Strings Tutorial


Strings are the data type that enable you to work with textual data.

So far, you have learned how to:

  1. Write literals such as "hello, world"
  2. Convert other types into strings, str(110) evaluates to "110"
  3. Build strings through concatenation "COMP" + str(110) evaluates to "COMP110"

But what, really, are strings?

In this lesson, we will deepen on our understanding of strings. We will zoom in on strings and look at them up close narrowing in on individual characters and ask what really is a character?

Accessing characters of a str

Textual data is made up of a sequence of characters. For example, the str "hello" comprises the characters 'h', 'e', 'l', 'l', 'o'. For the computer to represent and be work with string, it must certainly also be able to work with characters.

It is worth noticing the distinction between characters and letters. Textual data must comprise of more than just letters! There are numbers, spaces, tabs, new lines, many alphabets 爱, and even emoji 🤠 that are also characters in text. Strings are a sequence of characters.

The Python programming language, along with many other languages, have a special notation when accessing an individual item in a sequence called subscript notation. This notation gives you the ability to ask a sequence for its “item at position int index”. The int index begins counting from 0, such that the item at index 0 is the first item, the item at index 1 is the second item, and so on.

Subscript Notation

Subscript notation uses square brackets [ ] to surround an int index expression. This notation follows a str expression. For example, "abcd"[0] evaluates to the character 'a' and "abcd"[1] evaluates to the character 'b'. Typically, you will subscript off of a variable storing a str and not a string literal. As an example, try the following in a Python REPL:

>>> a_str = "abcd"
>>> print(a_str[0])
a
>>> print(a_str[3])
d
>>> print(a_str[4])
IndexError: string index out of range

Notice in the example above, if you ask for an index beyond its maximum index it will lead to an IndexError.

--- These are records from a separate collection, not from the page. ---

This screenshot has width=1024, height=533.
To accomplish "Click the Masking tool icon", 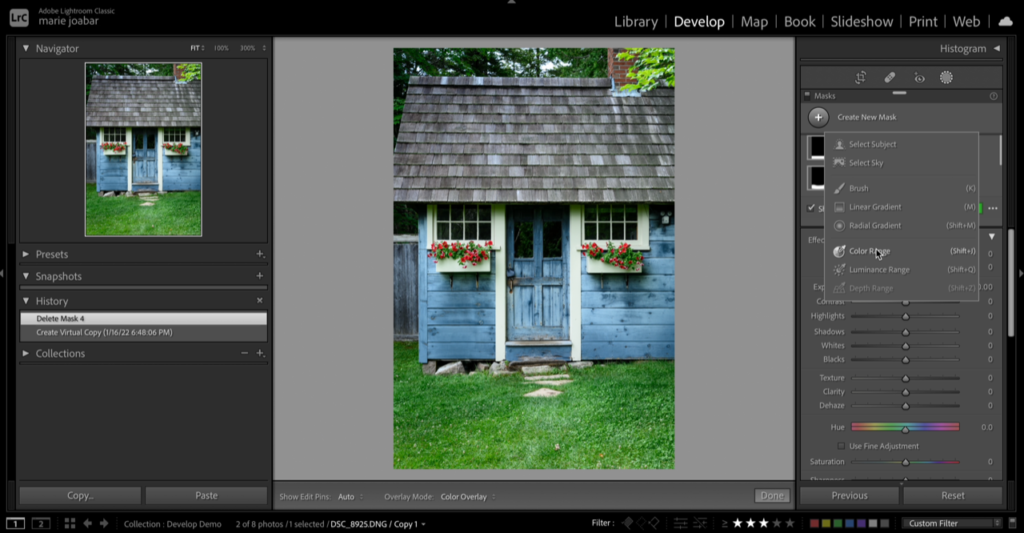I will [x=946, y=77].
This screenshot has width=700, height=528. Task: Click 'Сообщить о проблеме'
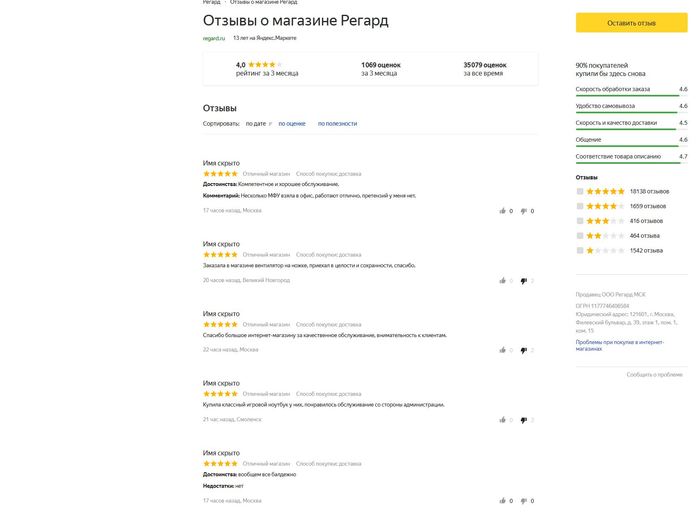click(x=654, y=374)
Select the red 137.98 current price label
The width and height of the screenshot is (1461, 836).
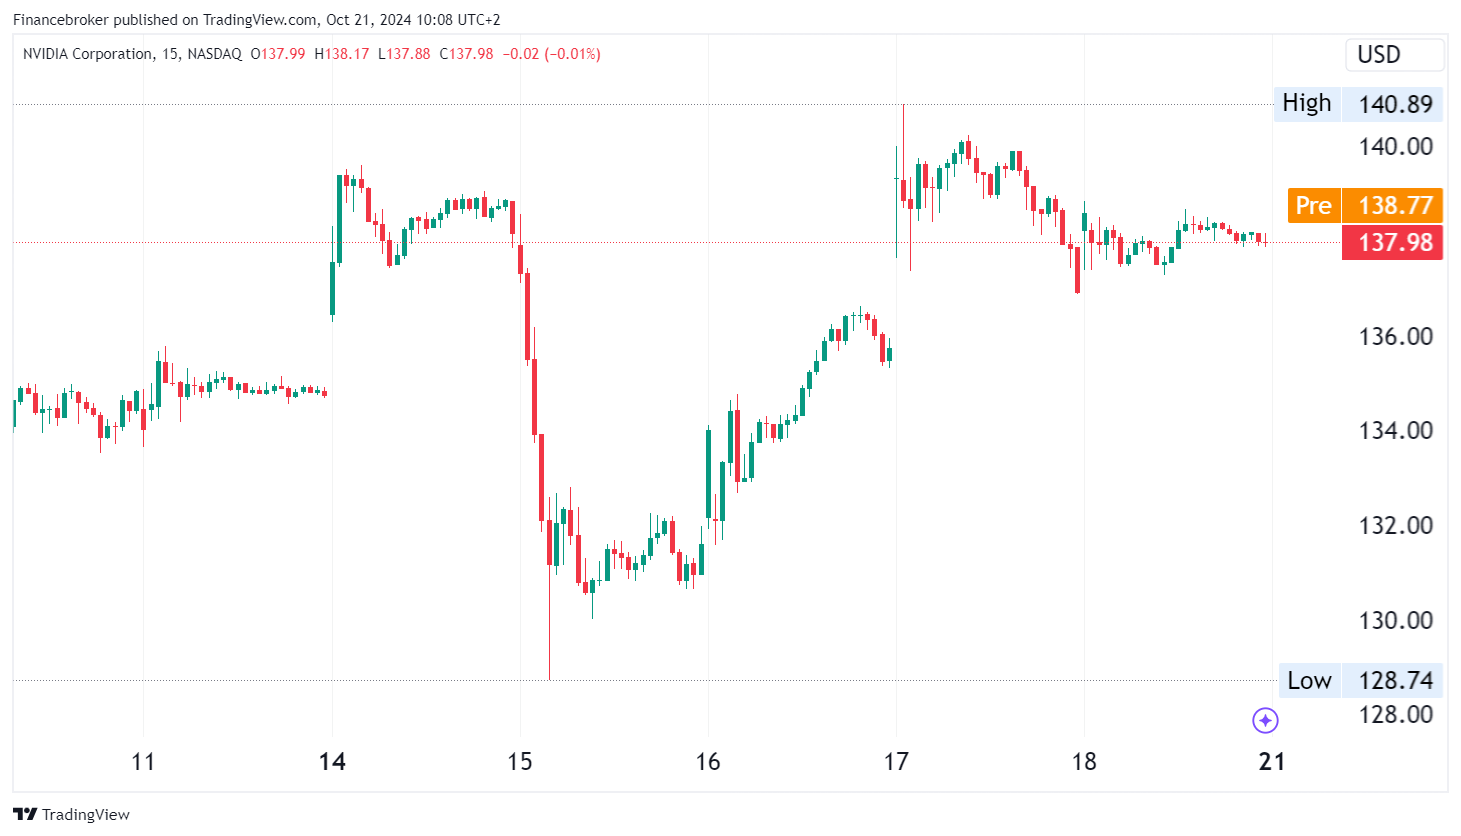(x=1392, y=242)

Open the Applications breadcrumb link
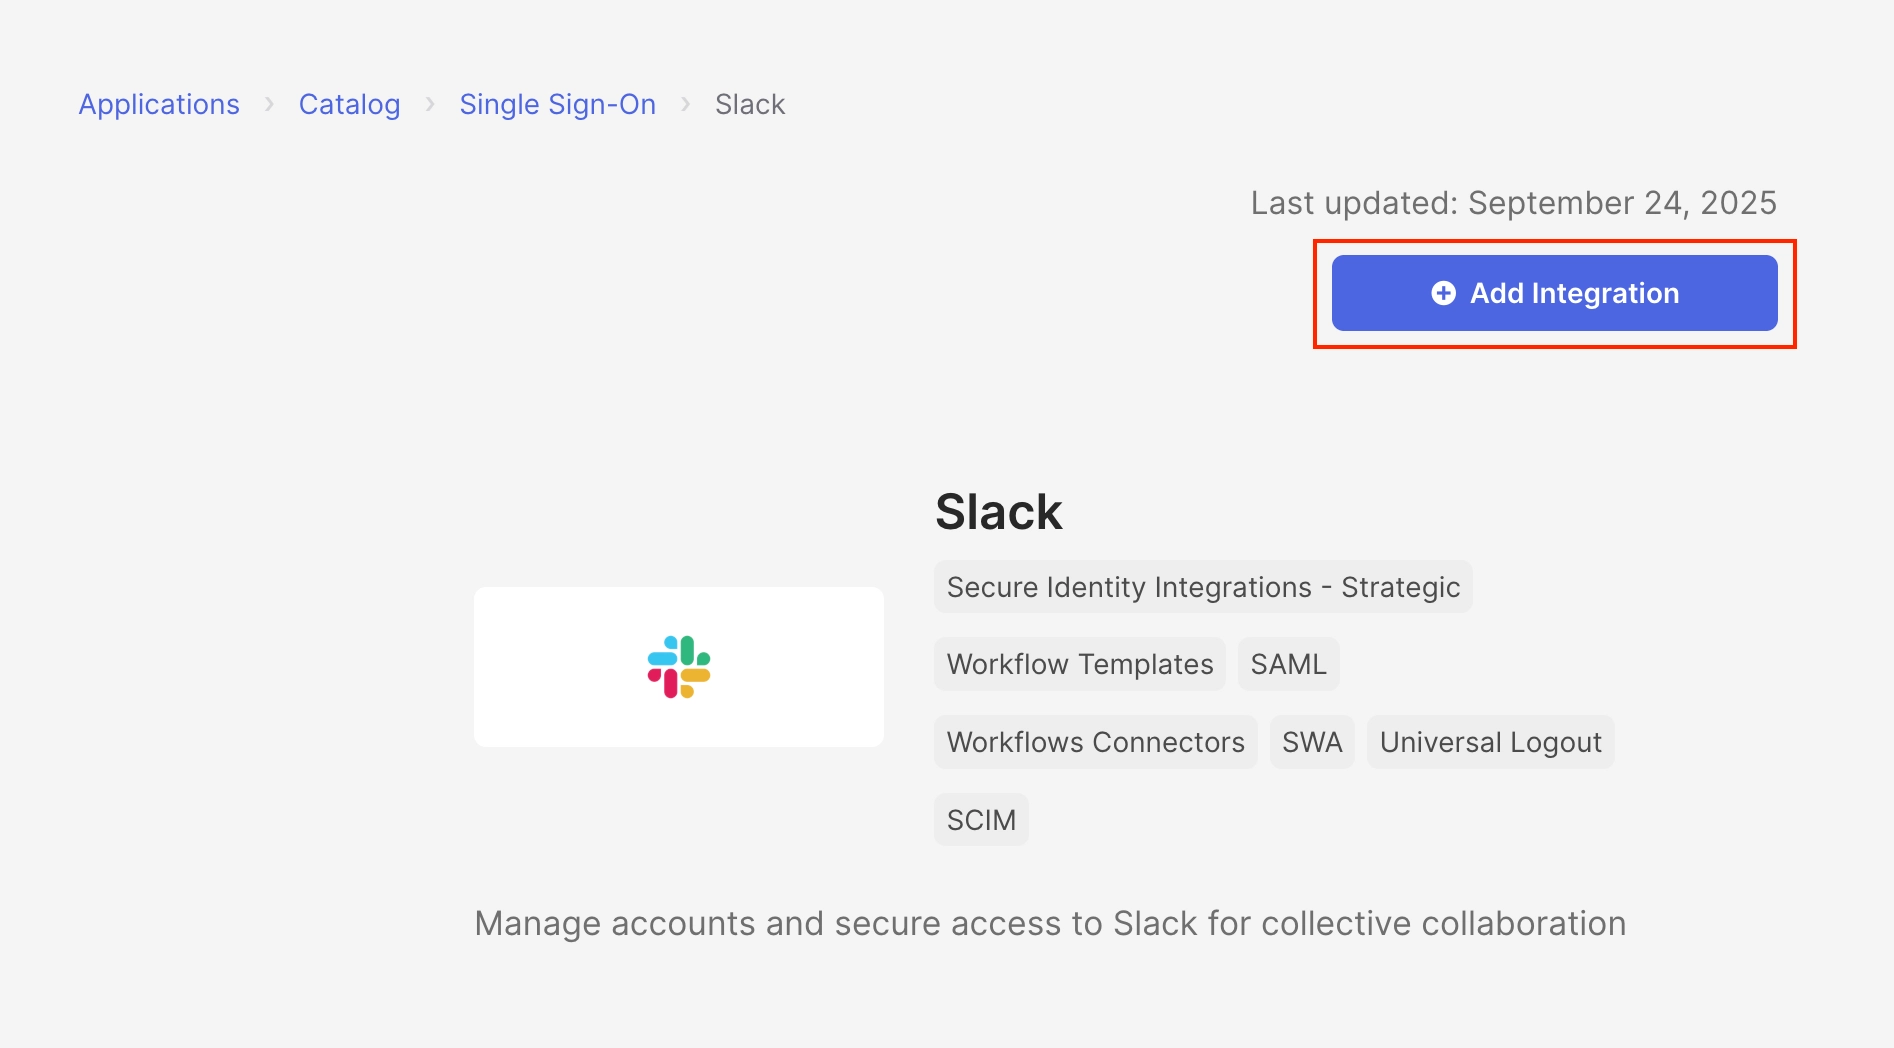[159, 104]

Use len to find a str’s length

It’s helpful to know how many characters are in a str, to avoid writing code that leads to an IndexError. Python has a built-in len function that will tell you the “length” of any str.

>>> print(len("abcd"))
4
>>> message = "a b c"
>>> print(len(message))
5
>>> print(message[len(message) - 1])
'c'

Notice in the second example of len above the length of str "a b c" is 5. Remember, our emphasis is on characters and spaces are characters.

Also notice, since sequences begin indexing at 0, the last character’s index is always one less than the length of the sequence.

As a bit of foreshadowing, both the subscript notation and len will be used to work with many other sequences and collections of data beyond just strings.

Using int Expressions in Subscript Notation

It was mentioned in passing above, but must be addressed with emphasis now, the index number is an int expression. Beyond simple int literal values, you can form any expression you’d like as long as it evaluates to an int. This is a SUPER POWER!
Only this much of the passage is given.